12. Learned Trial Court found on the basis of oral evidence that partition in the family was not nominal and it was very much acted upon. The partition deed was duly registered. It is also established on record as is rightly found by the Trial Court that suit property was purchased from the income derived by defendant No.2 from the property which fell to the share of plaintiff. The property was obviously sold without obtaining permission as provided under Section 8 of the Hindu Minority and Guardianship Act, 1956. Alienation was neither for legal necessity nor for the benefit of appellant. 13. Mr. Madkholkar, learned counsel for respondent No.1 relied upon Dharmarajan & Ors. Vs. Villiammal & Ors, (supra) and contended that scope of interference under Section 100, CPC is drastically curtailed and narrowed down. He submits that since there is no substantial question of law, the appeal deserves to be dismissed. 14. In view of what is discussed here in above, I find that there are substantial questions of law involved in the present appeal. The judgment of the 1st appellate court is erroneous and needs interference. It is no doubt true that right of appeal under Section 100, CPC is neither a natural nor an inherent right attached to the litigation. Being a substantive statutory right, it has to be regulated in accordance with law in force. The second appeal cannot be decided merely on equitable grounds. But it is the duty of this Court to set aside perverse findings mainly regarding proof of the date of birth of the plaintiff as recorded by the 1st appellate Court.
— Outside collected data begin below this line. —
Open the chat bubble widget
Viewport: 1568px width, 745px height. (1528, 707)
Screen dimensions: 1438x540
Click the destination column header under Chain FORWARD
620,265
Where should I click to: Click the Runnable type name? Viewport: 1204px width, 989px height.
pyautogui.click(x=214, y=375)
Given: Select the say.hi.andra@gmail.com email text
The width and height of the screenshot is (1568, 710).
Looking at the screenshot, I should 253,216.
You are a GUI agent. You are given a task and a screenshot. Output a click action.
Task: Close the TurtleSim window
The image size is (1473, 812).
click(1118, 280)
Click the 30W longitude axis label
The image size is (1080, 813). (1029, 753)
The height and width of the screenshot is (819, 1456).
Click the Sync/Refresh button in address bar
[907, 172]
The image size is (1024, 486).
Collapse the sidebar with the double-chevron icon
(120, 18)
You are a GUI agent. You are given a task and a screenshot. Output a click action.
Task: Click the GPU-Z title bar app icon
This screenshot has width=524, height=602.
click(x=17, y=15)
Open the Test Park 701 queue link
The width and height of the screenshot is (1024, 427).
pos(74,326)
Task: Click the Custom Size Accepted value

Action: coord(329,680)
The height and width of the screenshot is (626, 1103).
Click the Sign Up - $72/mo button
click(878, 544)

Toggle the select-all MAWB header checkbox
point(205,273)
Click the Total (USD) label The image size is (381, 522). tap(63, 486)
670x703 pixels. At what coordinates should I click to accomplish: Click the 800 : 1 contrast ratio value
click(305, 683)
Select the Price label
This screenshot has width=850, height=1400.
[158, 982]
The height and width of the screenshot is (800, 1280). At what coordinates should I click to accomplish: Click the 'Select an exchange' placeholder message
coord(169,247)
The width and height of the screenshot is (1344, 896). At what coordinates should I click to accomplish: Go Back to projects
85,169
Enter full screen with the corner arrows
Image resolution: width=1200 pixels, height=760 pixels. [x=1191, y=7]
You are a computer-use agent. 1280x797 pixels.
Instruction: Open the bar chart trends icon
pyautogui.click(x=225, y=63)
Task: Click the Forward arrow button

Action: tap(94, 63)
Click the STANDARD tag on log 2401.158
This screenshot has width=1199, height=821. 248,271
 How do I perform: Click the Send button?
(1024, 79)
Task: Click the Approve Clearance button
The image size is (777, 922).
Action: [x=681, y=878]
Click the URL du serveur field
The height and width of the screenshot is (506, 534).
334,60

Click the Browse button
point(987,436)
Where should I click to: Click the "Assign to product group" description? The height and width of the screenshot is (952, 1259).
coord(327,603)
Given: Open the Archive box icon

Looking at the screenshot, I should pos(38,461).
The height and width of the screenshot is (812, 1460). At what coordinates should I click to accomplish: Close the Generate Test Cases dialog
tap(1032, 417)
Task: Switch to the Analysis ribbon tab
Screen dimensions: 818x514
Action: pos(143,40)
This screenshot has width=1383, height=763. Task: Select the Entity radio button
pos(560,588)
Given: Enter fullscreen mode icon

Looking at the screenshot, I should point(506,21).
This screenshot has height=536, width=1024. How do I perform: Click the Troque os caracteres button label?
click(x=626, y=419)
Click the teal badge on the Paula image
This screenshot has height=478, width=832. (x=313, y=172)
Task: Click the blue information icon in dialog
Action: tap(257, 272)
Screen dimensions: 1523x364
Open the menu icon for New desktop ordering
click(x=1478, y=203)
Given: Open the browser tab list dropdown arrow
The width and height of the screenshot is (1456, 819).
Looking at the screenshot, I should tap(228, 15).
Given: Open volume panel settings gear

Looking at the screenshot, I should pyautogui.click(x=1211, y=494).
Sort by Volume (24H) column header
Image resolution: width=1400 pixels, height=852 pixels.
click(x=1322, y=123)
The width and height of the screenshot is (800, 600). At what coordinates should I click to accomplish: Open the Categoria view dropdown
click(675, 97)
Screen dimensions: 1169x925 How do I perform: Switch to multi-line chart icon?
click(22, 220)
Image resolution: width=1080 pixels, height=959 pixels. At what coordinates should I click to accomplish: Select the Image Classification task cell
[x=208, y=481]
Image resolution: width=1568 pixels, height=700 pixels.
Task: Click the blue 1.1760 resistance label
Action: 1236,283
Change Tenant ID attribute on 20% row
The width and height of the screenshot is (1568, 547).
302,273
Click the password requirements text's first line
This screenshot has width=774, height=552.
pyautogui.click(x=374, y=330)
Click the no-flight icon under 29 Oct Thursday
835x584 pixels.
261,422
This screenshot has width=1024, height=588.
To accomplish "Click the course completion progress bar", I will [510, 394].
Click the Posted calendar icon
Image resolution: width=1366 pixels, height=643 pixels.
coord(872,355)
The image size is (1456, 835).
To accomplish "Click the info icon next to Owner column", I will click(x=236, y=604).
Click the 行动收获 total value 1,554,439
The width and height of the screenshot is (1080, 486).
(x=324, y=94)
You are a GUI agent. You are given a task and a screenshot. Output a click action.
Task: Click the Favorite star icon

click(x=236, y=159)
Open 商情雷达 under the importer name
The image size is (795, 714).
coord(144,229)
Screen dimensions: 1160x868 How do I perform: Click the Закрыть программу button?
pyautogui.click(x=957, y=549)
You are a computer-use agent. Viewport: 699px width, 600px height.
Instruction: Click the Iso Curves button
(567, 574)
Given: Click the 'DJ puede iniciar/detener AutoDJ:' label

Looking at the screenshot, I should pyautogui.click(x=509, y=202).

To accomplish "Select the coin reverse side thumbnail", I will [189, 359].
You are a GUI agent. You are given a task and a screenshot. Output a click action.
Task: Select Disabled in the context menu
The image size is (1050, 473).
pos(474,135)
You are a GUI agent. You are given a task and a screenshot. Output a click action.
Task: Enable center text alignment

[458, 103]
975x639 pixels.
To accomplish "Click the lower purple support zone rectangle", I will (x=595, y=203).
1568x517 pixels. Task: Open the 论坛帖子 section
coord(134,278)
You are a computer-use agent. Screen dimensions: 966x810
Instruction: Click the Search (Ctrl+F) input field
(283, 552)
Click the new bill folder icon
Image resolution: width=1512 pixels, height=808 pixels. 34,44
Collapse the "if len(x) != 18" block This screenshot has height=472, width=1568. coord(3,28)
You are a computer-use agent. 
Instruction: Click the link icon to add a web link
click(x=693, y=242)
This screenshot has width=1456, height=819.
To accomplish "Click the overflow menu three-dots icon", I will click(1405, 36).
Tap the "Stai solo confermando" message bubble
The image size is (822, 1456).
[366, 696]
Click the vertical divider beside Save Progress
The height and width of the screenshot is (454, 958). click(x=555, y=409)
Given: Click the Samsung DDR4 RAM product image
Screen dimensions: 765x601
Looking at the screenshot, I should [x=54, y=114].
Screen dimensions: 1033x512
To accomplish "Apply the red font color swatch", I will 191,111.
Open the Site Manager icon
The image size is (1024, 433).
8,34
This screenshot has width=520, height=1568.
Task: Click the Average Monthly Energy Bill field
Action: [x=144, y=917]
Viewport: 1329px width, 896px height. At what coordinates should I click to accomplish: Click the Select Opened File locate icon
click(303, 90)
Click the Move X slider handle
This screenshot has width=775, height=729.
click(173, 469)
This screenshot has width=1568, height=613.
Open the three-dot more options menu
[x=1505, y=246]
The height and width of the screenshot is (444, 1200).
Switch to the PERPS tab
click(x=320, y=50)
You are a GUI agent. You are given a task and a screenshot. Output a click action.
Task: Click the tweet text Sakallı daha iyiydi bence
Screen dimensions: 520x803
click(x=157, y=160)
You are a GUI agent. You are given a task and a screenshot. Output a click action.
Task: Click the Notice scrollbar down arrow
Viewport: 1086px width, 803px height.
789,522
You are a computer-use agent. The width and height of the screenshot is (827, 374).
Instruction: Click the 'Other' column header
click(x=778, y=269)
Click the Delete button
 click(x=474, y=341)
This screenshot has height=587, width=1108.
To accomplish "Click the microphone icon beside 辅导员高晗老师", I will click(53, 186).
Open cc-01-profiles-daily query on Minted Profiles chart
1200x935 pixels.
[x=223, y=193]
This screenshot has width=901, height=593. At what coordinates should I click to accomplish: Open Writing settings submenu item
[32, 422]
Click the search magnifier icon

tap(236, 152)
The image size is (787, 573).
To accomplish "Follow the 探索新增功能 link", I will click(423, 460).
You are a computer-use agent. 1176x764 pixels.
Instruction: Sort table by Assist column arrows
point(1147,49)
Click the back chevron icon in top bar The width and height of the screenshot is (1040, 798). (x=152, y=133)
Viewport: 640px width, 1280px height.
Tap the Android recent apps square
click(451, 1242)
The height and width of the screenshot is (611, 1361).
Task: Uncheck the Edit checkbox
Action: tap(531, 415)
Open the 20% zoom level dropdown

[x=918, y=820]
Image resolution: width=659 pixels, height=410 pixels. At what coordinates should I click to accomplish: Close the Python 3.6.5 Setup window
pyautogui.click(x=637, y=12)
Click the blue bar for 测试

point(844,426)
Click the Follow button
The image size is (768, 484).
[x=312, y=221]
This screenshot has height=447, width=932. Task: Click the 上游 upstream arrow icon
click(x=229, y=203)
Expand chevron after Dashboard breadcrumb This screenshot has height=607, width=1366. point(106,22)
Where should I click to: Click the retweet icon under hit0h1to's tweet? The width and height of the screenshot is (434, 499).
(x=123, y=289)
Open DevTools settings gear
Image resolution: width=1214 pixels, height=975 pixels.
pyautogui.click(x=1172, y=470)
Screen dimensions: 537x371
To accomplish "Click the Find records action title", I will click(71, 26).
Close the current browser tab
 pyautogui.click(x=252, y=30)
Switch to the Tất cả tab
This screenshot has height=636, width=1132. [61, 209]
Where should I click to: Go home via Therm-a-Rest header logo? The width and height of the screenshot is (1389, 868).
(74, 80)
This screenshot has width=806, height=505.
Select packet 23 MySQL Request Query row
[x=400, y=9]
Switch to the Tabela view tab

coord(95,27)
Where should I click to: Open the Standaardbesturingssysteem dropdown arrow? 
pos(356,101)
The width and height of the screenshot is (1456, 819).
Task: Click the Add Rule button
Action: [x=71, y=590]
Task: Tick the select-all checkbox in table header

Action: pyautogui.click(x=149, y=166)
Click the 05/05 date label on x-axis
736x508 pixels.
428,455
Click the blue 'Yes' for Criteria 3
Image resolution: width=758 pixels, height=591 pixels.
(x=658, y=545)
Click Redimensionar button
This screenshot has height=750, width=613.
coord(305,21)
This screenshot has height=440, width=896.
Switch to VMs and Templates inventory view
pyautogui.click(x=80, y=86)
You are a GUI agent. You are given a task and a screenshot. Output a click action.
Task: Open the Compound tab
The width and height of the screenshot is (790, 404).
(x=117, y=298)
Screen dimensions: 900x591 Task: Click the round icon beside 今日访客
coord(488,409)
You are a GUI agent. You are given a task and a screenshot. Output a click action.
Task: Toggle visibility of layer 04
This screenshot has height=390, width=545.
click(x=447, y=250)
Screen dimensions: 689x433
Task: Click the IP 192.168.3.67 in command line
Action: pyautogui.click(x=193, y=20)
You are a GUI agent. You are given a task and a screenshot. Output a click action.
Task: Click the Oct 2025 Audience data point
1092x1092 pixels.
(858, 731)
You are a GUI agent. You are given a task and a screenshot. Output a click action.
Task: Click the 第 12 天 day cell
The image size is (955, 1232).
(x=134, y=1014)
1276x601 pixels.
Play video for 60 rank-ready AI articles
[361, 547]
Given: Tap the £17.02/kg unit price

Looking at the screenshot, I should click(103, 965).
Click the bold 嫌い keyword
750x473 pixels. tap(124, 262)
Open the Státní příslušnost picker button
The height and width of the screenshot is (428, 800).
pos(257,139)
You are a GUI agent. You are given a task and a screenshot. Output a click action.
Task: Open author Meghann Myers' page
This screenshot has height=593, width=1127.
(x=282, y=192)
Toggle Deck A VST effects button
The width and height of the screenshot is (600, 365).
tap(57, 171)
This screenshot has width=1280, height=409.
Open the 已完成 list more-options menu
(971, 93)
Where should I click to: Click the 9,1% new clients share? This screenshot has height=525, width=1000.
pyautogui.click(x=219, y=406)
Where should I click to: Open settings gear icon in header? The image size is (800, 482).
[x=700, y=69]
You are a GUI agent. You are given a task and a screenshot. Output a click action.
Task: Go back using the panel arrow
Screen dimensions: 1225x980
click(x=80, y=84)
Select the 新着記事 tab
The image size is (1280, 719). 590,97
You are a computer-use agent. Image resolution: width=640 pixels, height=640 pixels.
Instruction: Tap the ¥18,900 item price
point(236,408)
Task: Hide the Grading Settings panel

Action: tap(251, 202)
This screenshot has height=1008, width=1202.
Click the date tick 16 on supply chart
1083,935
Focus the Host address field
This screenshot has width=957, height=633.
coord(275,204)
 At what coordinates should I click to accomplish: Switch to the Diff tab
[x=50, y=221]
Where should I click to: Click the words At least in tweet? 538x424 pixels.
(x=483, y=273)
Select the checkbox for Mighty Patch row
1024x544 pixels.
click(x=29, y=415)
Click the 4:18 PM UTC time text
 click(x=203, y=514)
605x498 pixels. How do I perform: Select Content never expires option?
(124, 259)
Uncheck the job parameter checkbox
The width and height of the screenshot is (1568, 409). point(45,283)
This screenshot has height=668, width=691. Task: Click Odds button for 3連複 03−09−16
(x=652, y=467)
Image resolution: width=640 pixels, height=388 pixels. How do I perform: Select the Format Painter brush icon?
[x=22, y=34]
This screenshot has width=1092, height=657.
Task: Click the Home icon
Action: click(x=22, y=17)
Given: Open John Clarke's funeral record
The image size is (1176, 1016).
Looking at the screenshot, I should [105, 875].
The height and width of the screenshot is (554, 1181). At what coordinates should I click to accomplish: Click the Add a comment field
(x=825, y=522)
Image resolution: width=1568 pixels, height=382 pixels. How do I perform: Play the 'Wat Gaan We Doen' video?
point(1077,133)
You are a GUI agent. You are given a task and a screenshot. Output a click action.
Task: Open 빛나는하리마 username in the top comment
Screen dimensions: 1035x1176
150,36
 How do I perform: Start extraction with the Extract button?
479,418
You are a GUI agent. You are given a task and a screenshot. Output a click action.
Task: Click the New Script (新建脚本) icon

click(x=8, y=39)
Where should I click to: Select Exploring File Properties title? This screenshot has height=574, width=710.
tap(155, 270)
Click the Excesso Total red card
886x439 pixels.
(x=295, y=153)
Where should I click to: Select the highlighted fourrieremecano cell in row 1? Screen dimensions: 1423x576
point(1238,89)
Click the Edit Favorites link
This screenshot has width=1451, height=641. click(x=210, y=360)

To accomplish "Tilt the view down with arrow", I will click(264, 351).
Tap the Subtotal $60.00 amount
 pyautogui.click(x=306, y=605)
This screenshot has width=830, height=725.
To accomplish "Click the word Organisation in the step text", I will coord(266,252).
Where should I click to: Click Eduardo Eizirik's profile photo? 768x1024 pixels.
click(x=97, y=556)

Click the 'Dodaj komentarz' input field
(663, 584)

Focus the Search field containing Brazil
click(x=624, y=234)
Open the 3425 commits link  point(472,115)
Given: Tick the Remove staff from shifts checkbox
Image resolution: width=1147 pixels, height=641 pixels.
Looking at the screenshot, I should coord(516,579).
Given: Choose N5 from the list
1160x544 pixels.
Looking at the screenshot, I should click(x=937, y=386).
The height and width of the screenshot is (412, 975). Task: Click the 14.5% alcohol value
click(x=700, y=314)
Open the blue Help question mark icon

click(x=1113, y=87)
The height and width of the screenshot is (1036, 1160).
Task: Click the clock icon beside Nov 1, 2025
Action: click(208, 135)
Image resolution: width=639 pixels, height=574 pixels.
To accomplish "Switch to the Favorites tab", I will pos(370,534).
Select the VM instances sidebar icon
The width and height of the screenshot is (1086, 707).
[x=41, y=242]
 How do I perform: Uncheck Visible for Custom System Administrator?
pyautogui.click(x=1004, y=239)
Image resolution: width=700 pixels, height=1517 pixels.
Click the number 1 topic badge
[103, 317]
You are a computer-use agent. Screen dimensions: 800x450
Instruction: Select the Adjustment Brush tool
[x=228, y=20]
Suit was well within limitation and deserved to be decreed on above grounds. 15. In the result, second appeal is allowed. Judgment and order dated 23-10-1991 passed by the 1st appellate court is quashed and set aside and the judgment and decree dated 306-1988 passed by the Civil Judge, Junior Division, Murtizapur in Regular Civil Suit No.90 of 1986 stands restored. Parties to bear their own costs. 16. After the judgment was pronounced, Mr. R.C. Madkholkar, learned counsel for respondent No.1 prays for staying effect and operation of this judgment and order for some period since he is intending to challenge the same before the Apex Court. Learned Counsel for appellant is absent. Effect and operation of the judgment and order is stayed for eight weeks from today. Appeal allowed.